Many Northern states abolished slavery and slave trading during the early national period. However, section 9 of the United States Constitution specified, "The migration or importation of such persons as any of the states now existing shall think proper to admit, shall not be prohibited by the Congress prior to the year one thousand eight hundred and eight. Urging New Yorkers to ratify the Constitution, revolutionary patriot and Federalist John Jay noted
What is proposed to be done by England is already done in Virginia, Delaware, and Rhode-Island, and it is likely to take place in all the States of America. It will be an honour to this country, and the most glorious event in the present reign, if the example should be followed here.

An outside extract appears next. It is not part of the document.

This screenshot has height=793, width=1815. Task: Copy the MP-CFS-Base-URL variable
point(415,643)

The United States banned further importation of slaves in 1808, as soon as the Constitution allowed. Essentially a dead letter by the end of the Civil War, the institution of slavery was permanently dismantled by passage of the Thirteenth Amendment.

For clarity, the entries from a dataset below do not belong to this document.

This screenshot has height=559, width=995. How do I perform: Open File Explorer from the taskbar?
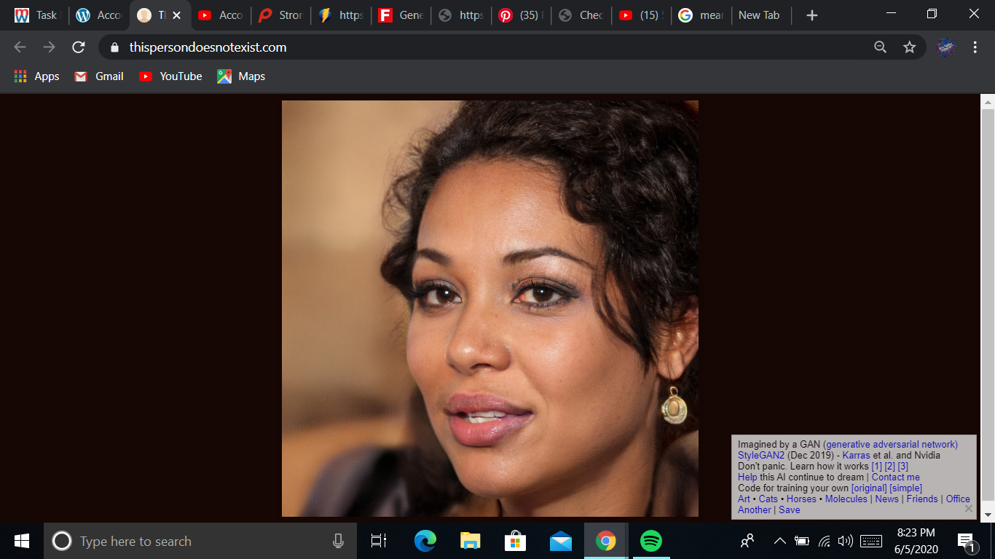[471, 541]
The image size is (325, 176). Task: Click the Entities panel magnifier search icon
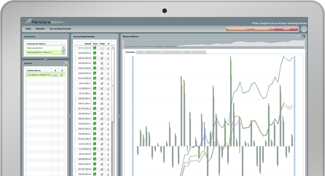(x=65, y=63)
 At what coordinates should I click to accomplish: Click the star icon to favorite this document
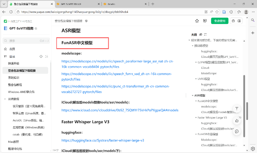coord(197,21)
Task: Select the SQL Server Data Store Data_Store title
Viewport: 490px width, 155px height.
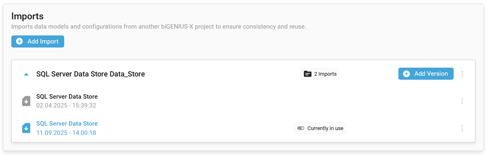Action: (90, 74)
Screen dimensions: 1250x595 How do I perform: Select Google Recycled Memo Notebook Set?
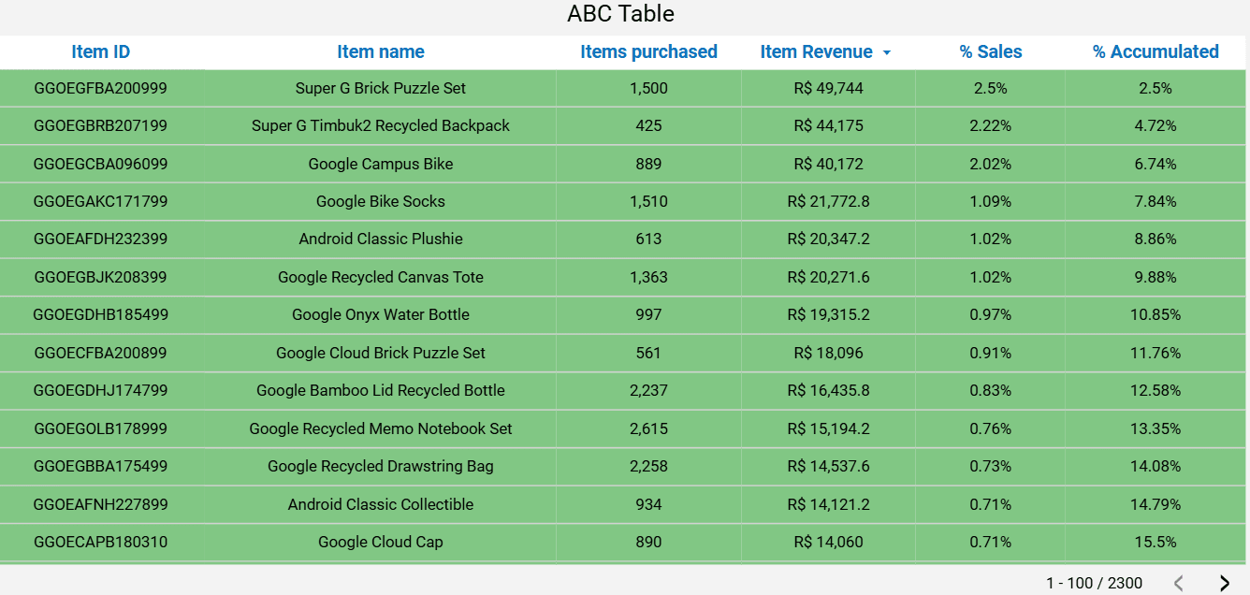pos(381,428)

- African American Perspectives: Pamphlets from the Daniel A.P.Murray Collection, 1818-1907 contains several documents chronicling this disturbing chapter in American history. Read "What Became of the Slaves on a Georgia Plantation?," a firsthand account of an 1859 auction sale of 436 slaves in Savannah, Georgia. "The Foulahs of Central Africa" is a Georgia man's perceptions of the commerce of slaves in Africa and of the Fulani people.
- Search on the term District of Columbia in Slaves and the Courts, 1740-1860 to find material related to slavery in the District. Read, for example, part of a speech pronounced by Francis Scott Key, Esq. on the trial of Reuben Crandall, M.D. who was "indicted for publishing libels with intent to excite sedition and insurrection among the slaves and free coloured people of said district."
- Learn more about the Compromise of 1850. Read Today in History features on Daniel Webster, Henry Clay, and Stephen A. Douglass. To learn about the nineteenth century-movement to end slavery, read Today in History features on abolitionists Elijah Lovejoy, Lucretia Mott, and John Brown.
- The Library of Congress online exhibition African-American Odyssey: A Quest for Full Citizenship explores black Americans' quest for equality from the early national period through the twentieth century.
- The African-American Mosaic exhibition includes special sections on the movement to colonize American slaves in Africa and the movement to abolish slavery in the United States.
- To find additional resources related to the history of the Washington, D.C., consult A Guide to Washington, D.C., Materials.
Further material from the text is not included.